#### Assignment:
An exact transcription is needed, beginning at the line with "Where should I" and ending at the last line of the listing, with pictures left out and nothing else added.
Segment Start: Input for this task
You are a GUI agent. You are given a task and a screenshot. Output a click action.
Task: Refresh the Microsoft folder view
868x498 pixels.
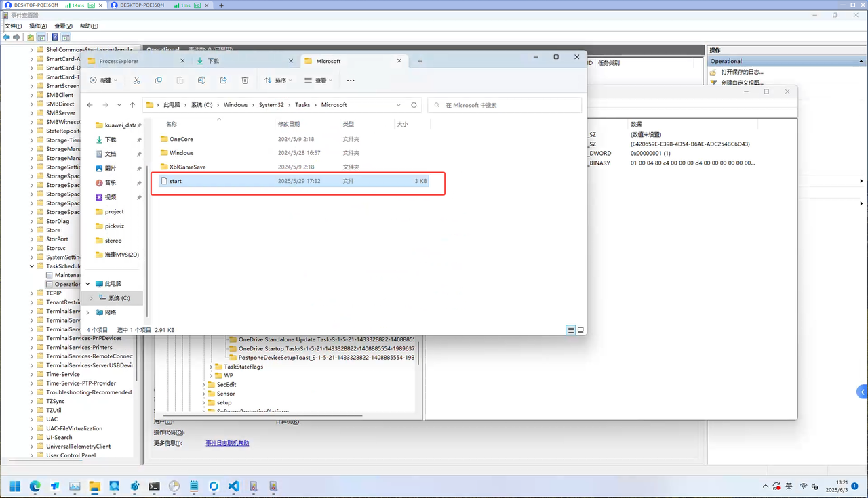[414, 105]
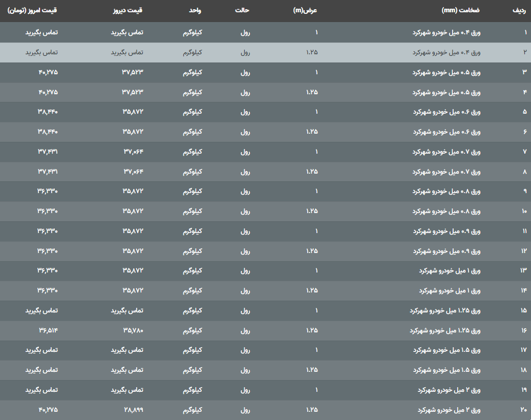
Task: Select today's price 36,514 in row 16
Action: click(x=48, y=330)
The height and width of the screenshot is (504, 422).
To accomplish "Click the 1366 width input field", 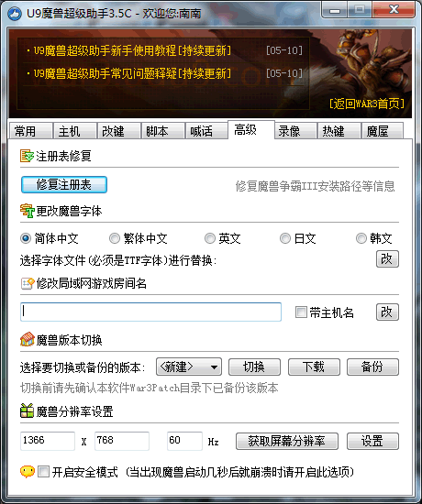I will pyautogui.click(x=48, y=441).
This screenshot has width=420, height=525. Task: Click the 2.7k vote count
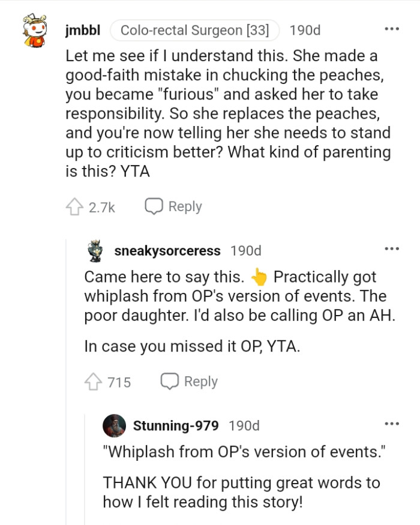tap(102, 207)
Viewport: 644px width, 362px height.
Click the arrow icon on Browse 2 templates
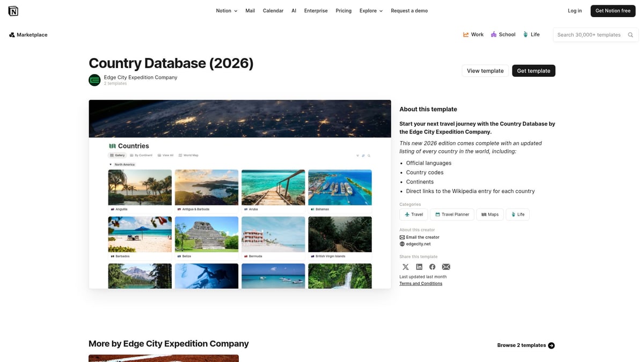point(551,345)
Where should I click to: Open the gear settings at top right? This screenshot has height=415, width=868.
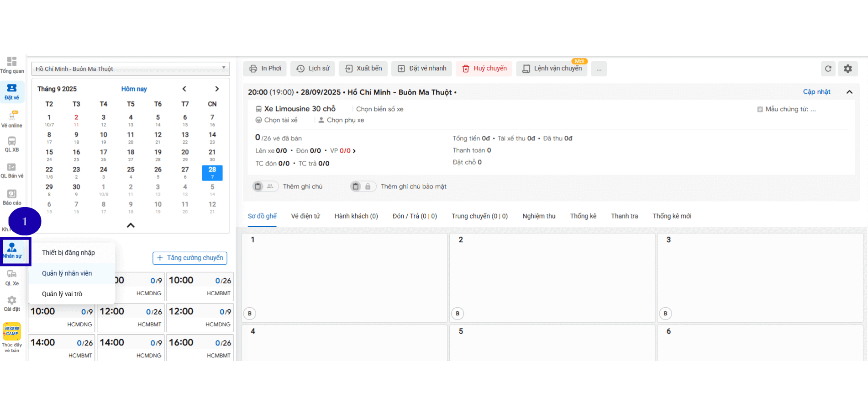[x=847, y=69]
Segment End: Input for this task
#### Result:
Where should I click to: Open the gear settings at top right? This screenshot has height=415, width=868.
[x=847, y=69]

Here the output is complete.